Re: [exim] testing evaluation of tls_certificate

Top Page
Delete this message
Reply to this message
Author: Phil Pennock
Date:  
To: Felipe Gasper
CC: exim-users
Subject: Re: [exim] testing evaluation of tls_certificate
On 2016-08-23 at 10:42 -0400, Felipe Gasper wrote:
> I’ve got a module that generates exim.conf. I’d like to test that
> generated .conf file by having exim use it to evaluate
> tls_certificate.
>
> Can I do this and control the value of $tls_in_sni as a test parameter?


For the Exim side, not in the style of `-bh <IP>`, no.

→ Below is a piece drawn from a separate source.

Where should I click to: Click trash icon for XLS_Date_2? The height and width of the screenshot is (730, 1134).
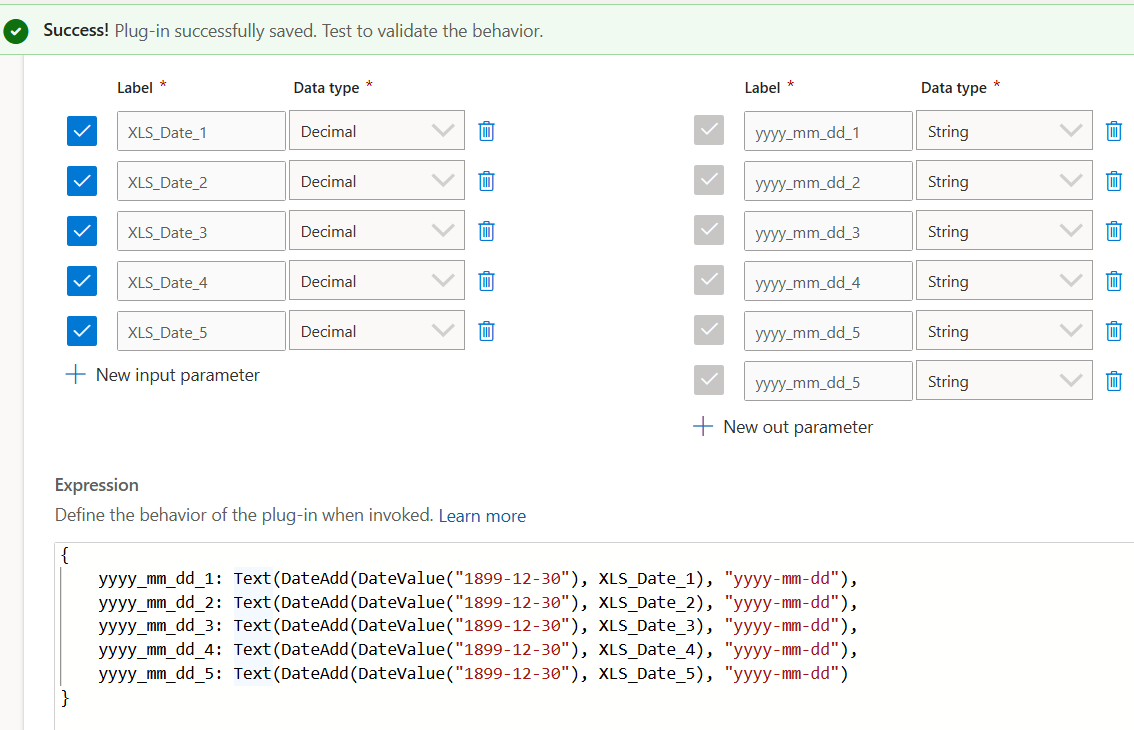[486, 181]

You can use `exim -bdf -d -oX $PORT` to get a debugging instance up on a
different port; if using TRUSTED_CONFIG_LIST at build-time, the Exim
config for testing must be at a path listed in that file. It's
worthwhile to keep a couple of extra entries, still in a trusted
directory, to let you test configs while leaving the "live" config
working.

Then for testing promotion, I prefer:

gnutls-cli --x509cafile "$SSL_CERT_FILE" --starttls --crlf --port $TESTPORT $TESTHOST

Unless told not to, `gnutls-cli` will send SNI. With the `--starttls`
option, you type SMTP as normal when debugging, then when you type
`STARTTLS` and get back the `220 TLS go ahead` message, send an EOF
(type Ctrl-D at the start of the line) and gnutls-cli will do the TLS
handshake at that point, and thereafter lines you send and receive will
pass through TLS instead of being passed in the clear.

If you want to set up more automated testing, then the Exim test-suite
(see the Git repo) has handling which looks at SNI in:

2000-GnuTLS/2030 server can see SNI information
2000-GnuTLS/2031 server can use SNI to select key & certificate
2100-OpenSSL/2130 server can see SNI information
2100-OpenSSL/2131 server can use SNI to select key & certificate

Adapting the test-suite to site-specific testing is not a task for the
faint-hearted without significant time on their hands. But it at least
lets you look at what's tested to work before release. In the git repo,
`test/confgs/$NNNN` will have the stripped down Exim config file used
for a given test.

-Phil